Collection entries:
* * * * * * *

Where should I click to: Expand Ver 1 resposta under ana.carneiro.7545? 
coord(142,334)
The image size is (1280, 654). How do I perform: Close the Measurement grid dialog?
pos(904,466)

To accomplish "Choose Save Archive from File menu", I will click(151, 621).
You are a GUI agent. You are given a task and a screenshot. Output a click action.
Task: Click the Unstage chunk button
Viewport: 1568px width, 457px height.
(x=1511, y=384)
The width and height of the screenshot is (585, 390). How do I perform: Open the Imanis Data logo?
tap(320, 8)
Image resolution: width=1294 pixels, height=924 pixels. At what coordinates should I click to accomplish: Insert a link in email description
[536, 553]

* * * * * * *

• _WHAT YOU WILL DO_
In full and word for word, write out the data above.

• _SOLUTION FOR THIS TASK_
Where should I click to: Expand Ver 1 resposta under ana.carneiro.7545? 
coord(142,334)
The image size is (1280, 654). How do I perform: Close the Measurement grid dialog?
pos(904,466)

To accomplish "Choose Save Archive from File menu", I will click(151, 621).
You are a GUI agent. You are given a task and a screenshot. Output a click action.
Task: Click the Unstage chunk button
Viewport: 1568px width, 457px height.
(x=1511, y=384)
The width and height of the screenshot is (585, 390). How do I perform: Open the Imanis Data logo?
tap(320, 8)
Image resolution: width=1294 pixels, height=924 pixels. At what coordinates should I click to accomplish: Insert a link in email description
[536, 553]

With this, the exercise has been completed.